GitHub - tc39/proposal-json-superset: Proposal to make all JSON text valid ECMA-262 (original) (raw)

Subsume JSON (a.k.a. JSON ⊂ ECMAScript)

A proposal to extend ECMA-262 syntax into a superset of JSON.

Status

This proposal is at stage 4 of the TC39 Process and is scheduled to be included in ES2019.

Champions

Motivation

ECMAScript claims JSON as a subset in JSON.parse, but (as has been well-documented) that is not true because JSON strings can contain unescaped U+2028 LINE SEPARATOR and U+2029 PARAGRAPH SEPARATOR characters while ECMAScript strings cannot.

These exceptions add unnecessary complexity to the specification and increase the cognitive burden on both implementers and users, allowing for the introduction of subtle bugs. Also, as a lesser but concrete corrolary problem, certain source concatenation and construction tasks currently require additional steps to process valid JSON into valid ECMAScript before embedding it.

Proposed Solution

JSON syntax is defined by ECMA-404 and permanently fixed by RFC 7159, but the DoubleStringCharacter and SingleStringCharacter productions of ECMA-262 can be extended to allow unescaped U+2028 LINE SEPARATOR and U+2029 PARAGRAPH SEPARATOR characters.

Examples

const LS = "
"; const PS = eval("'\u2029'");

Discussion

Backwards Compatibility

This change is backwards-compatible. User-visible effects will be limited to the elimination of SyntaxError completions when parsing strings that include unescaped LINE SEPARATOR or PARAGRAPH SEPARATOR characters, which in practice are extremely uncommon (we also hope to collect data for the related question of how often those characters are used as line terminators outside of strings).

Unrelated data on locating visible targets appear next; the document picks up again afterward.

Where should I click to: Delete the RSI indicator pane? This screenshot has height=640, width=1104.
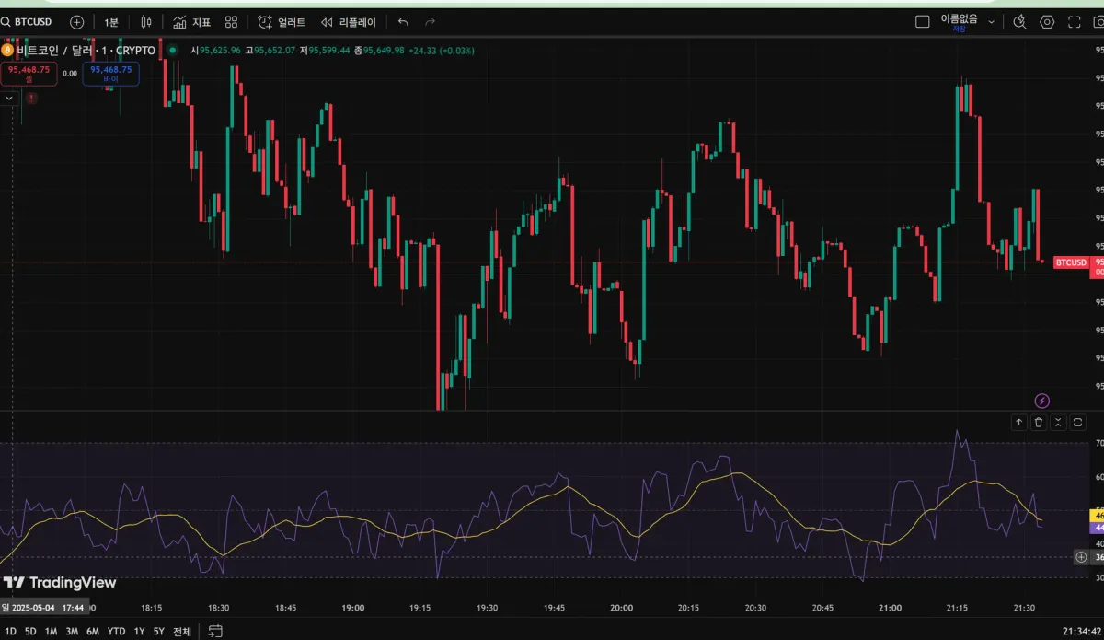pos(1039,422)
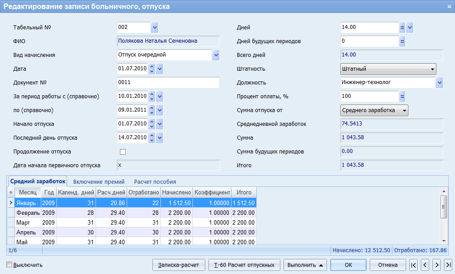
Task: Click equals button next to Процент оплаты
Action: [x=402, y=97]
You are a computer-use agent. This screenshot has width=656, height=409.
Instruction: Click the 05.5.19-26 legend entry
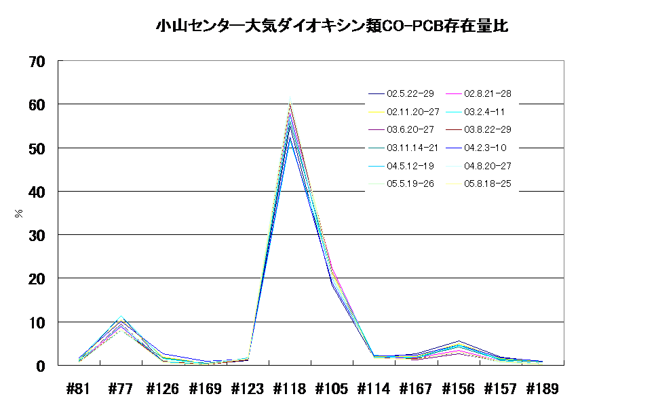click(410, 184)
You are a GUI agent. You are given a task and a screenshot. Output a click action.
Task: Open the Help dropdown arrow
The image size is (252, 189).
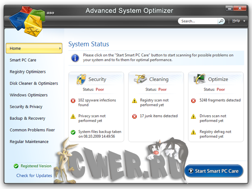[x=244, y=21]
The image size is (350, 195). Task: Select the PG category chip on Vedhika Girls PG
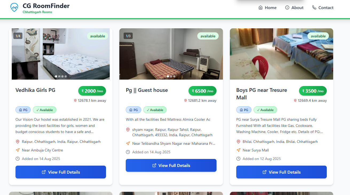tap(23, 110)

Regular Expression Literals

Unescaped LINE SEPARATOR and PARAGRAPH SEPARATOR characters are not currently allowed in regular expression literals either, but that restriction has been left in place because regular expression literals are not part of JSON.

Template Literals

Unescaped LINE SEPARATOR and PARAGRAPH SEPARATOR characters are already allowed in template literals.

Validity

Encompassing JSON syntax does not imply the semantic validity of all JSON text. For example, ({ "__proto__": 1, "__proto__": 2 }) triggers an early SyntaxError under Annex B, and will continue to do so. However, it will become possible to generate a parse tree from ({ "LineTerminators": "\n\r " }).

Objections

Allen Wirfs-Brock argues that ECMAScript and JSON are distinct and don't need an easily-described relationship, and is concerned that acceptance of this proposal would be used as leverage by others attempting to "fix JSON".

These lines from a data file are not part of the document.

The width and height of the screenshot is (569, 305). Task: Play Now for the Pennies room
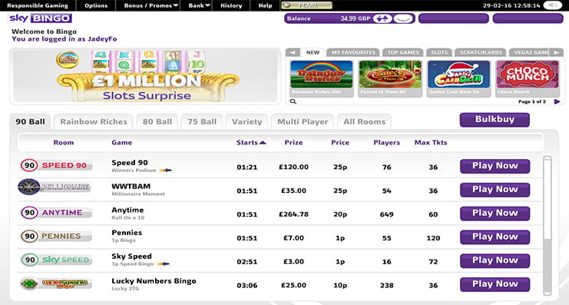[x=495, y=237]
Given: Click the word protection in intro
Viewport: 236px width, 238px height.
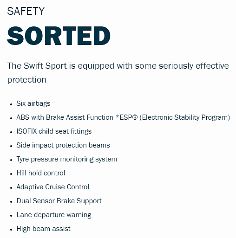Looking at the screenshot, I should pyautogui.click(x=27, y=80).
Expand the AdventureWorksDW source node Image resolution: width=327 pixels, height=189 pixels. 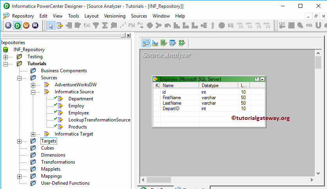(x=33, y=85)
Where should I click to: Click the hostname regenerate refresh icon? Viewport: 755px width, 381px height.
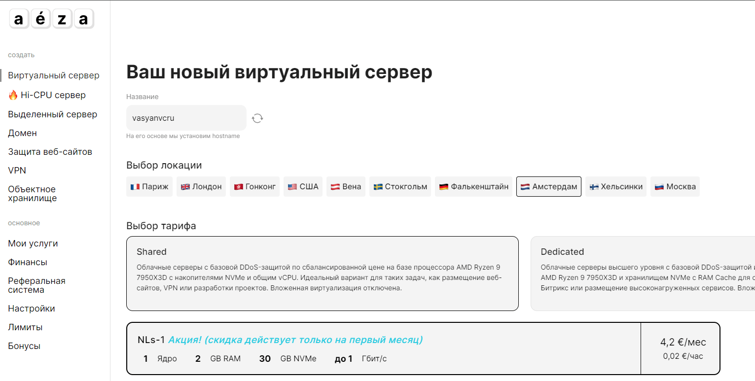point(257,117)
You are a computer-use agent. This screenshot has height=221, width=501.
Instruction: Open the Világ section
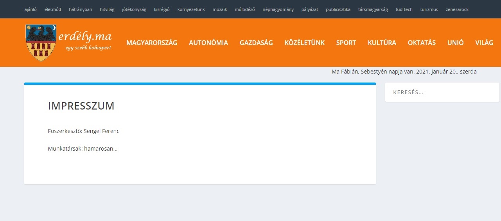point(484,43)
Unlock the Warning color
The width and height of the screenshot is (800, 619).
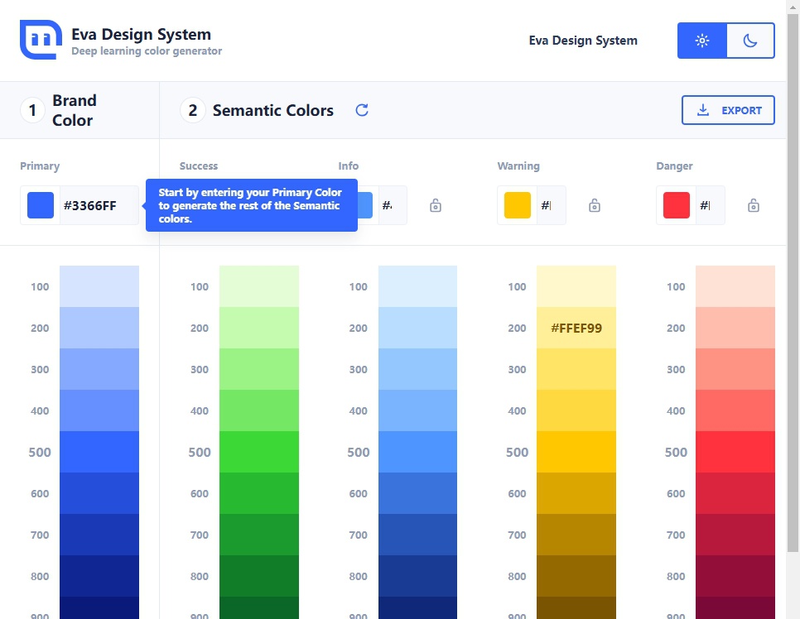595,204
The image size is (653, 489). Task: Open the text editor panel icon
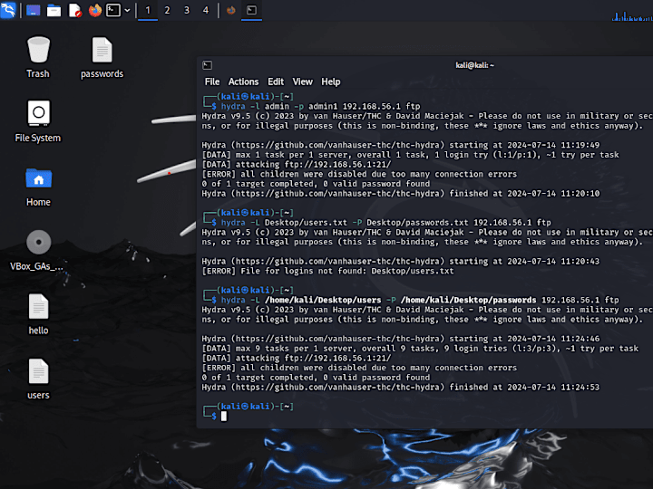tap(74, 10)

The latter is addressed by this proposal explicitly acknowledging JSON syntax as a fixed point. As for the former, it is clear from the definition of JSON.parse that ECMAScript benefits from the similarity (e.g., step 4 includes "parsing and evaluating scriptText as if it was the source text of an ECMAScript Script"). This proposal argues that eliminating the need for an alternate DoubleStringCharacter production and the associated cognitive burden in reasoning about the two languages is sufficiently beneficial to justify such a change.

Conformance tests

Test262 tests are here: tc39/test262#1544

TC39 meeting notes

Implementations

Specification

The specification is available in ecmarkup or rendered HTML.